### TASK INSTRUCTIONS
Retype the line where "Toggle the select-all" appears and each line that follows it down to the last line of the records below. Leave the pictures out.

--- SOURCE RECORDS ---

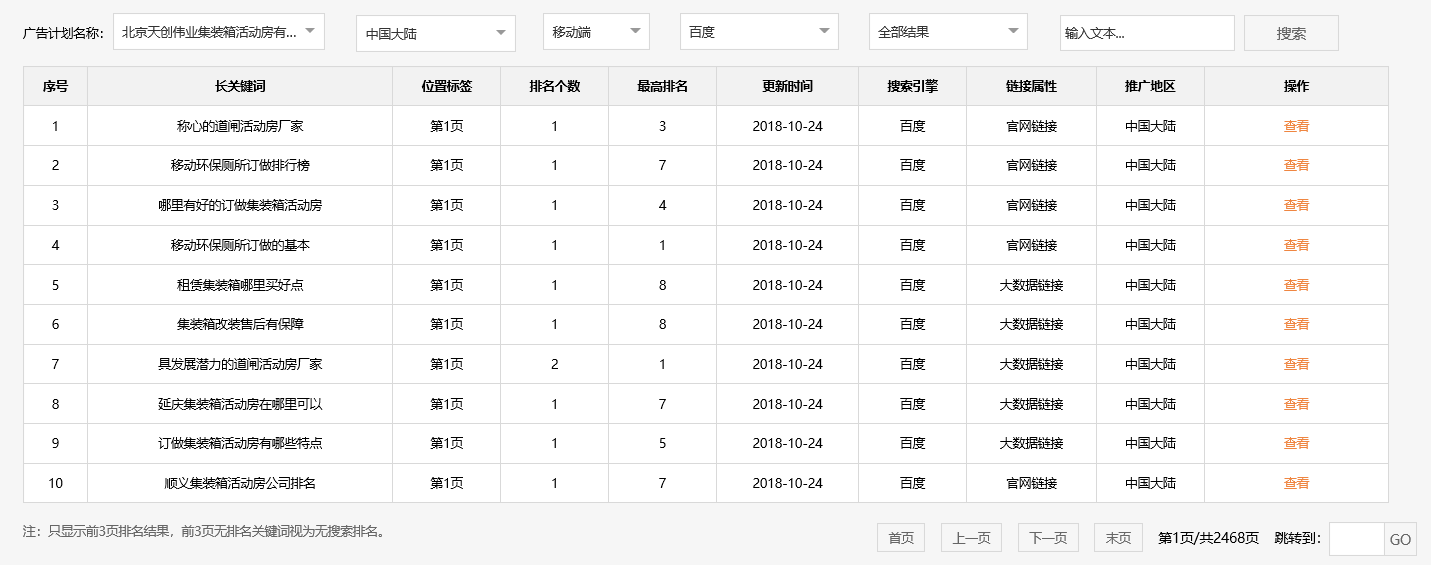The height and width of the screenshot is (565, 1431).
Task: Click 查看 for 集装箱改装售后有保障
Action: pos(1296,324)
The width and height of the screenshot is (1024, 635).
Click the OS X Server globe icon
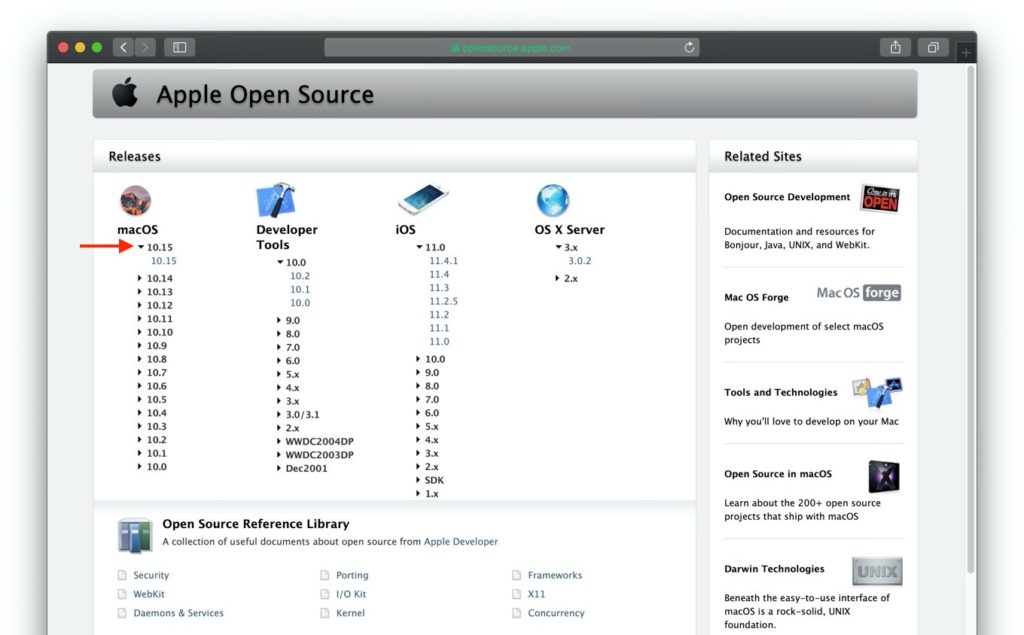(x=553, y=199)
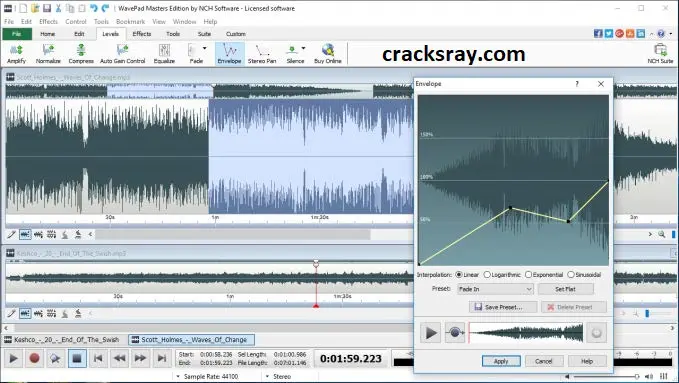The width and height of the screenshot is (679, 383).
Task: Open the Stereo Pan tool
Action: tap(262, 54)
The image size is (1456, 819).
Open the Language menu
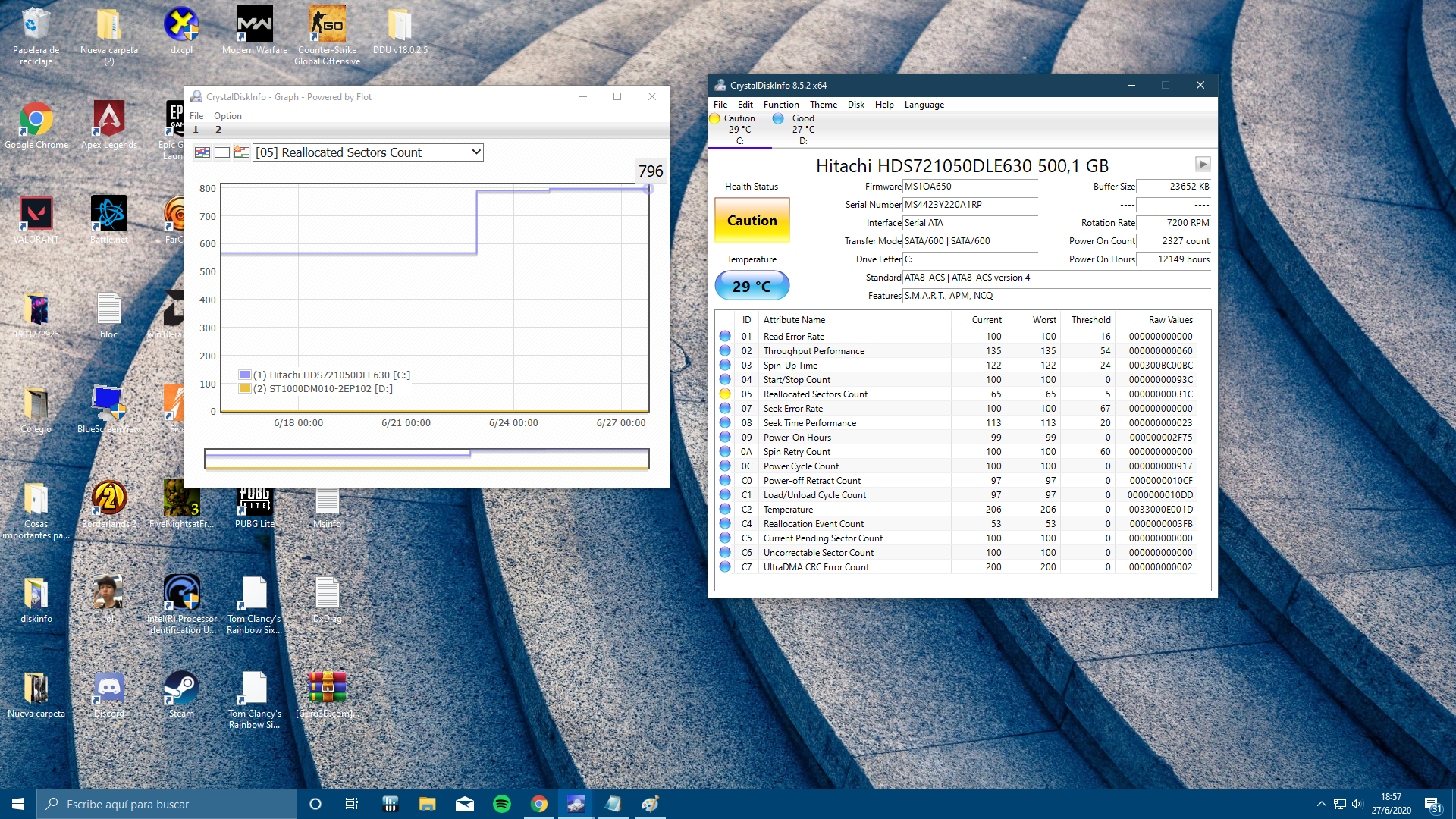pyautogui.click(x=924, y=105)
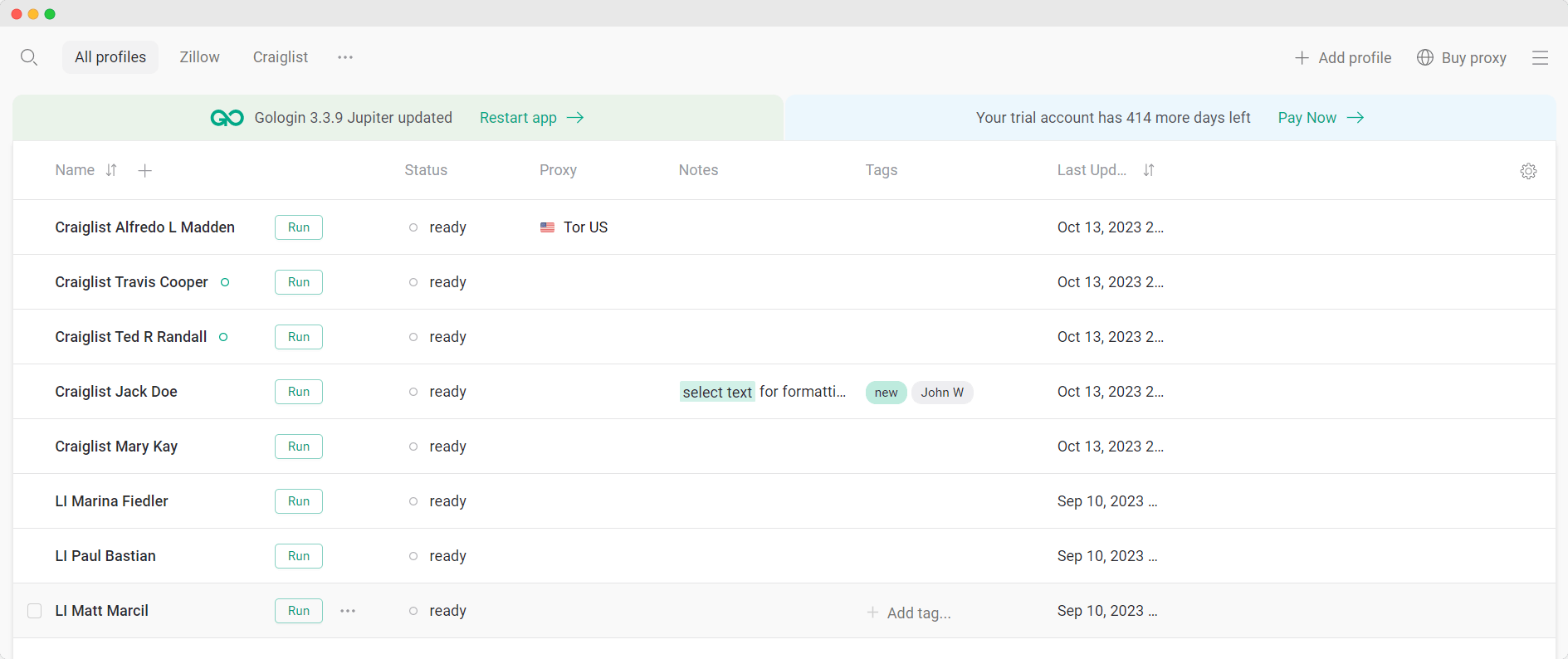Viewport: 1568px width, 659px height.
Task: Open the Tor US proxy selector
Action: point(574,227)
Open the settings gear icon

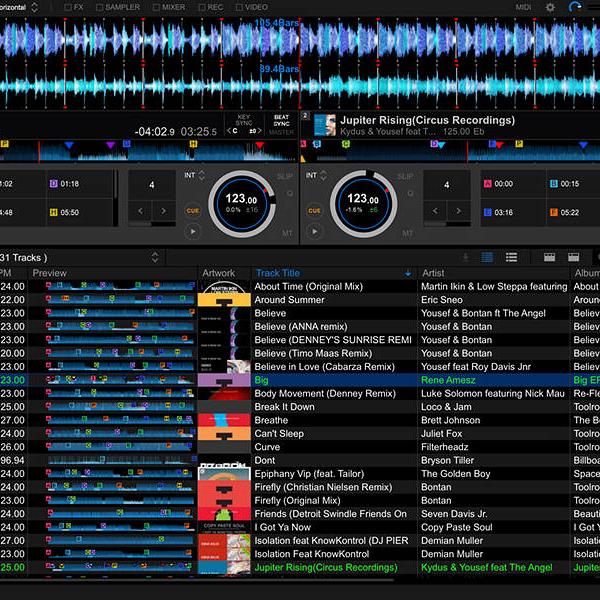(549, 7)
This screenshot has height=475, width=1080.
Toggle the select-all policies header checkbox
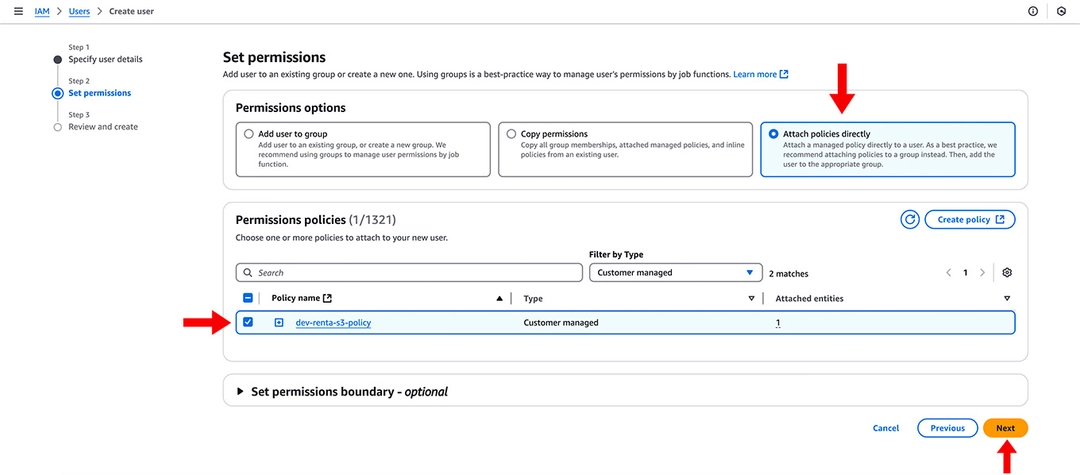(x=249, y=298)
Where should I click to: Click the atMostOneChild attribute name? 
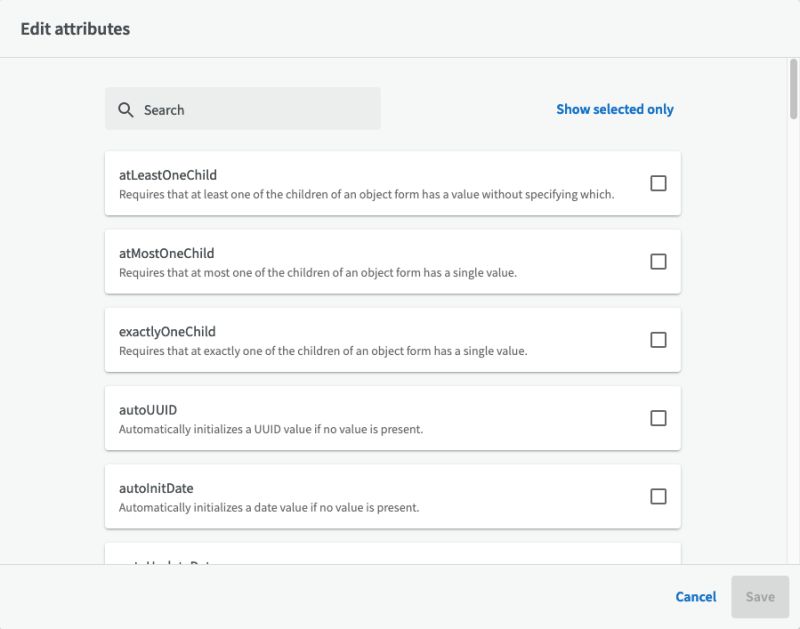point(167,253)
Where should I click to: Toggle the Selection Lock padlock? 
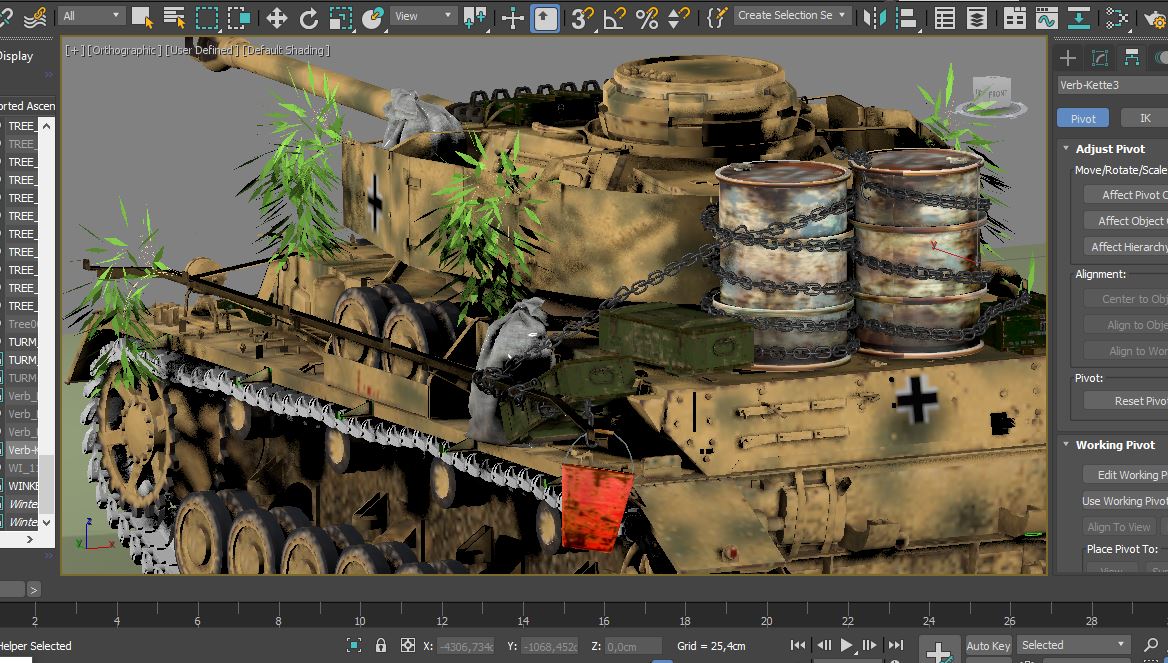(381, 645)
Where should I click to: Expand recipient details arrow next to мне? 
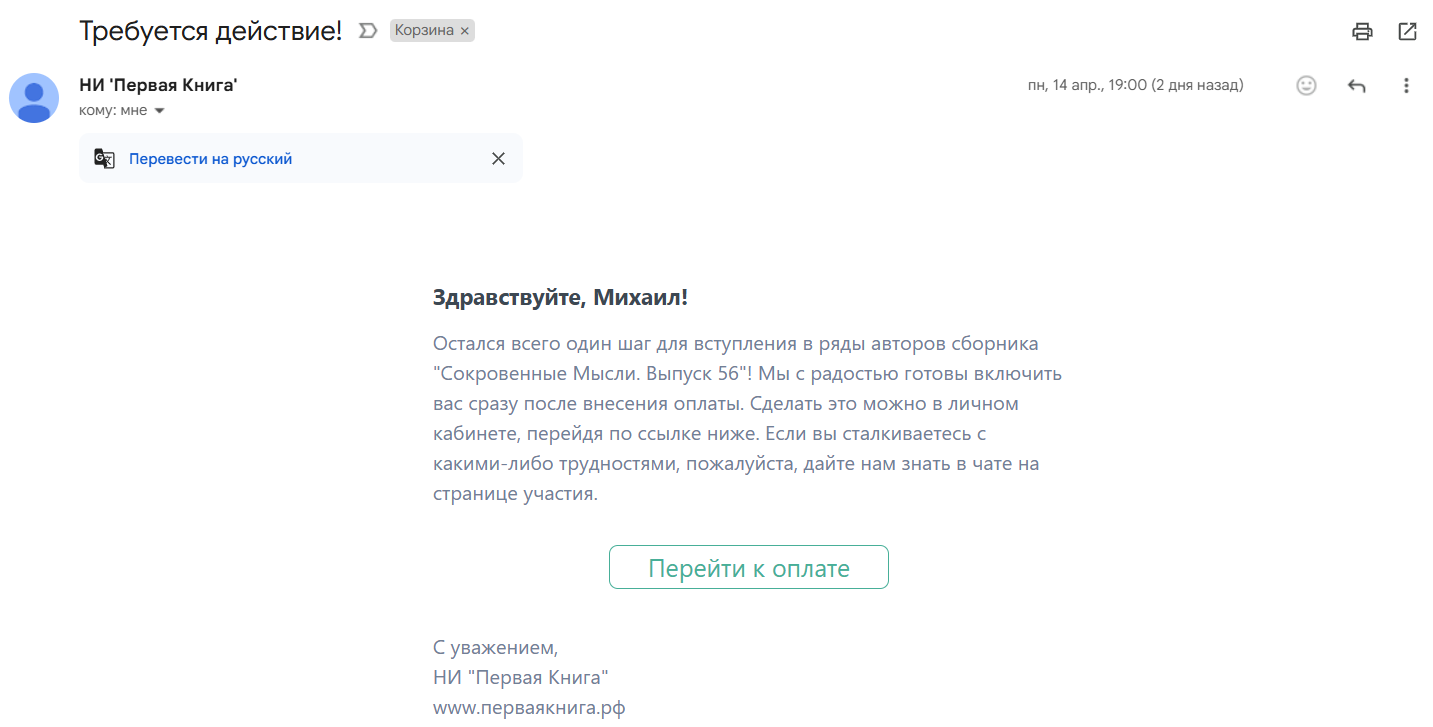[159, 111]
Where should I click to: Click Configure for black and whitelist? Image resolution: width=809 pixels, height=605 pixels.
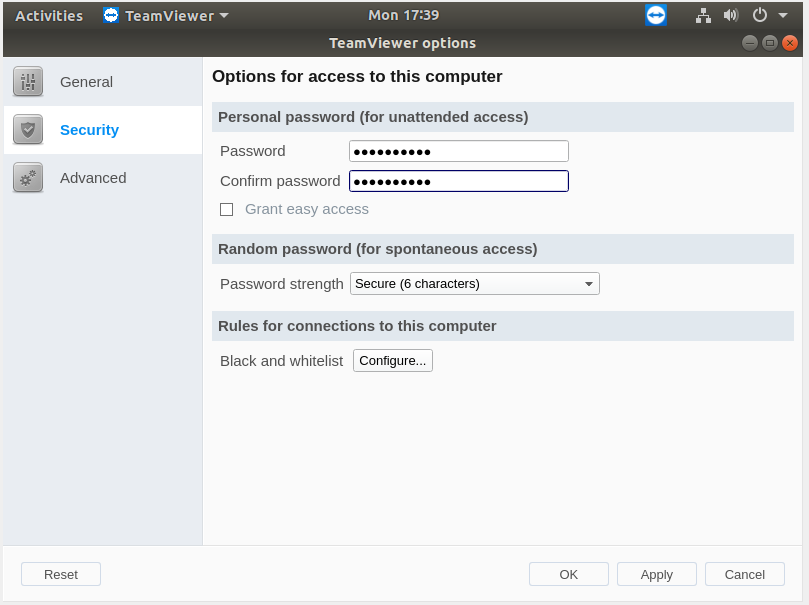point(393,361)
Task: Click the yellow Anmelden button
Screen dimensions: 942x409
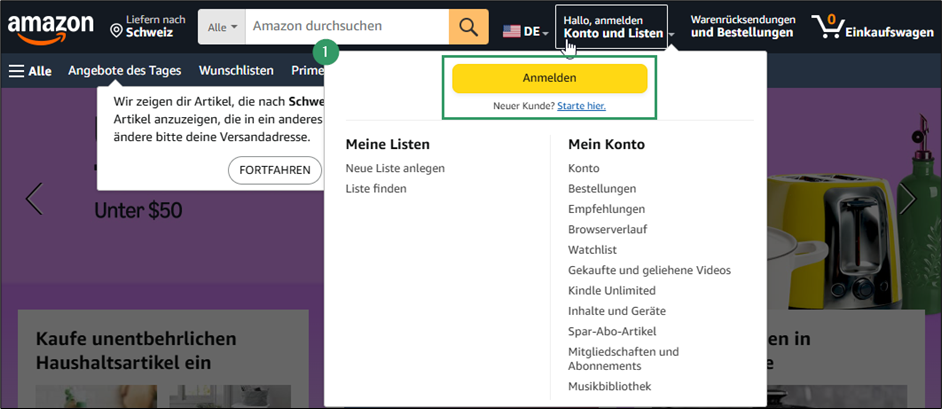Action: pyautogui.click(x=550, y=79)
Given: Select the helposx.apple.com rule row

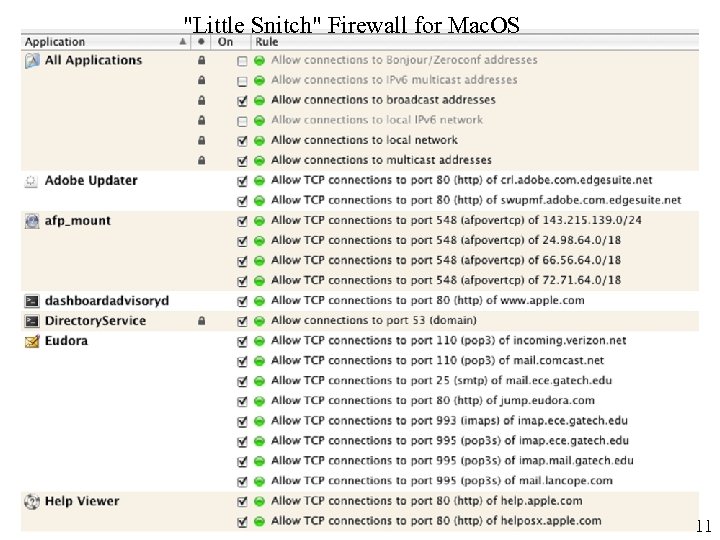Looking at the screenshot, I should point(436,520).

---

### EXPECTED ANSWER
Toggle the select-all policies header checkbox
(x=249, y=298)
Where should I click to: Click the atMostOneChild attribute name? 
point(167,253)
Where should I click to: Toggle the Selection Lock padlock? 
(381, 645)
Where should I click to: Expand recipient details arrow next to мне? 
[159, 111]
Where should I click to: Click Configure for black and whitelist? Image resolution: width=809 pixels, height=605 pixels.
point(393,361)
Task: Click the yellow Anmelden button
Screen dimensions: 942x409
Action: pyautogui.click(x=550, y=79)
Given: Select the helposx.apple.com rule row

Looking at the screenshot, I should point(436,520).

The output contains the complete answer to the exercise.